Since then, of course, he’s kept himself busy, amongst other things working with Arcade Fire (there’s definite parallels with American Dream and the Canadian band’s recent, underrated Everything Now) and remixing David Bowie. The latter reportedly convinced Murphy to reform the band. Of course, there’s a million bands who have reformed and left fans wishing that they hadn’t (though it’s pertinent to wonder whether many of those people aren’t having to depend on music to pay their bills).
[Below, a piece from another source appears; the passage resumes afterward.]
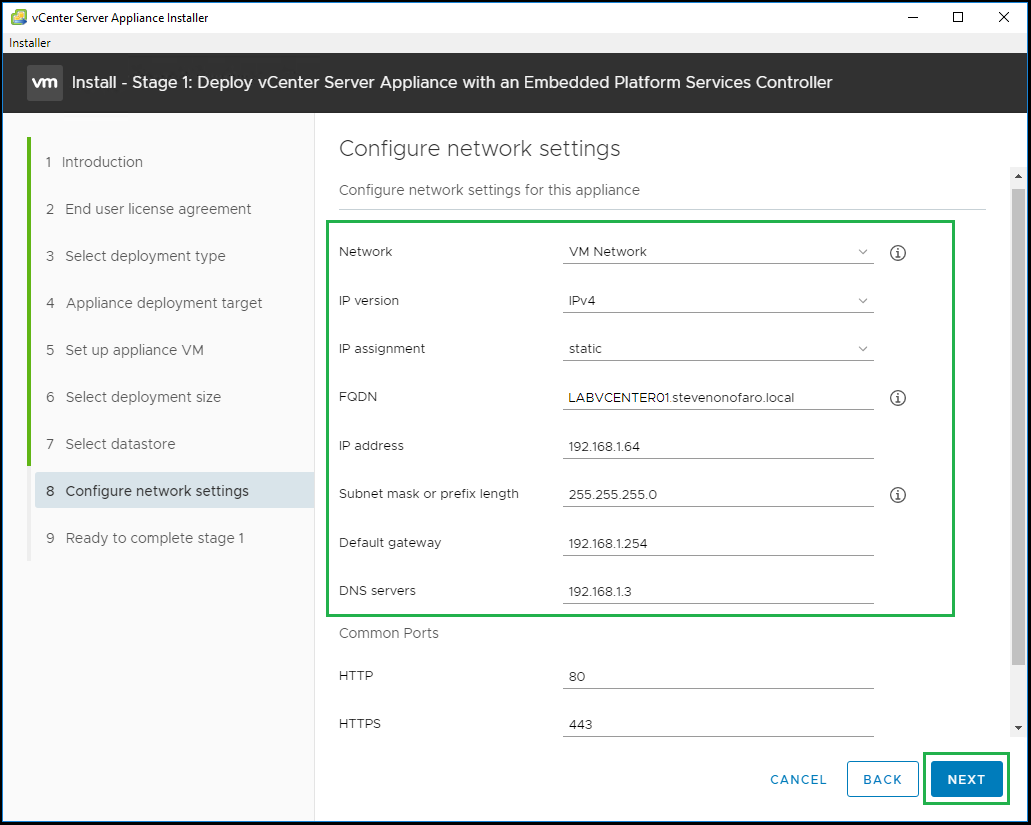
Task: Open the Network dropdown showing VM Network
Action: point(718,252)

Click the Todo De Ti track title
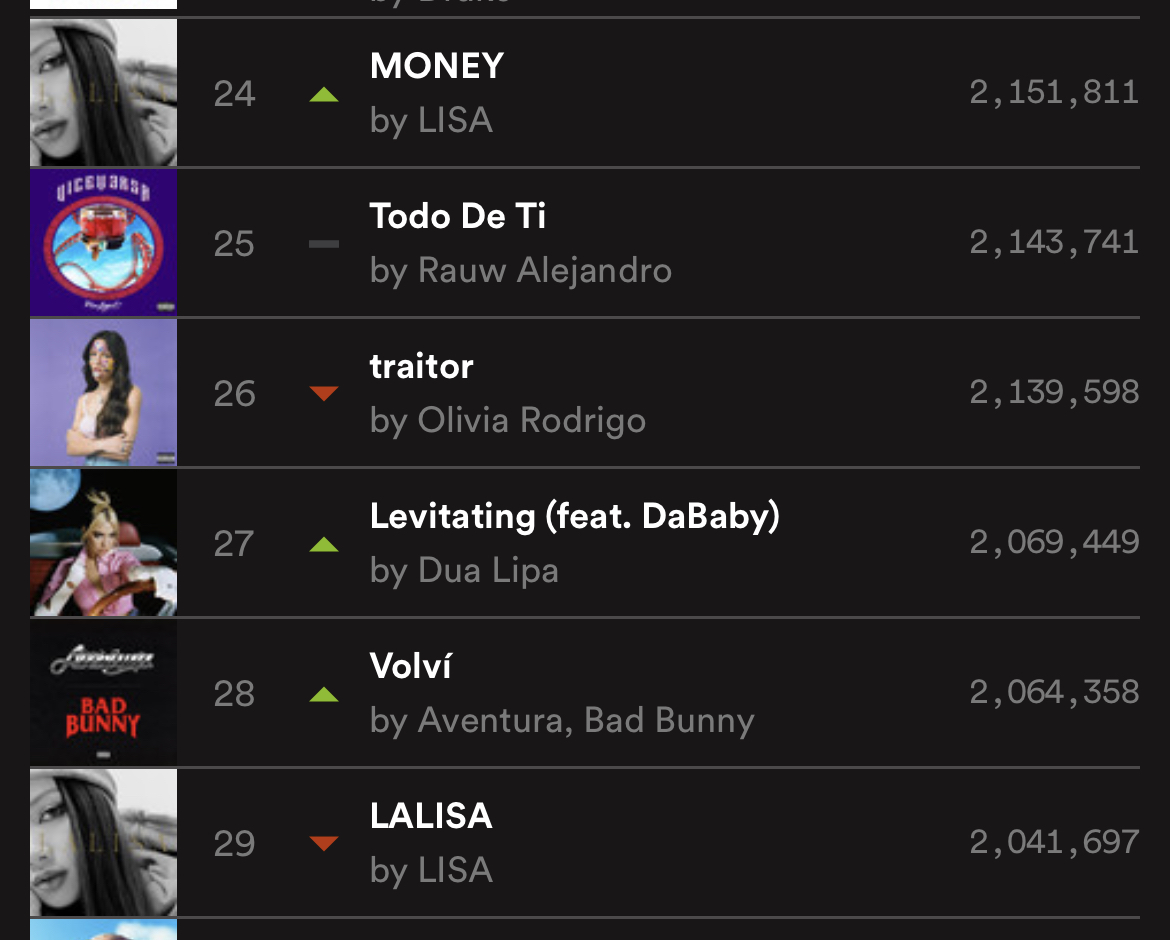coord(458,216)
Yet, overall, this record feels like it has been worthwhile.
The first new music to emerge from the album was the AA-side of ‘Call The Police‘/’ American Dream .’ Excellent tracks, both, and providing fine examples of two very different musical approaches running through the album. As you would expect, there are a number of tracks that sound most at home on the dancefloor, and ‘Police‘ is one of them. However, as the title track indicated, the album is unquestionably the darkest of their four studio albums, and there’s a definite nod to both The Cure circa Faith and Pornography and Joy Division on the album’s centrepiece, nine-minute long ‘How Do You Sleep?‘
Murphy has, of course, always been something of a musical magpie: talent borrows, genius steals, as the old cliché has it. ‘Tonite‘ and ‘Change Yr Mind‘ are evocative of early 1980s Talking Heads, a band who were producing music that pointed the way for ‘indie-dance’ sounds that would emerge at the end of that decade. It does feel, though, that this album has Murphy wearing his influences on his sleeve rather more than he ever has before.
Many albums reveal more with successive listens (which is perhaps why I’m still not keen on reviews that highlight just a couple of tracks for the reader to stream later on). It has to be said that this album may not quite reach the heights of the first two LCD Soundsystems – though those are pretty big landmarks in any music fan’s book. Yet in a year that has also seen a number of other acts producing comeback albums (Ride and Slowdive spring to mind), this stands comfortably alongside them. It’s a successful comeback album – and hopefully will see Murphy stretch himself further on future albums.
American Dream is released on 1st September through DFA/Columbia.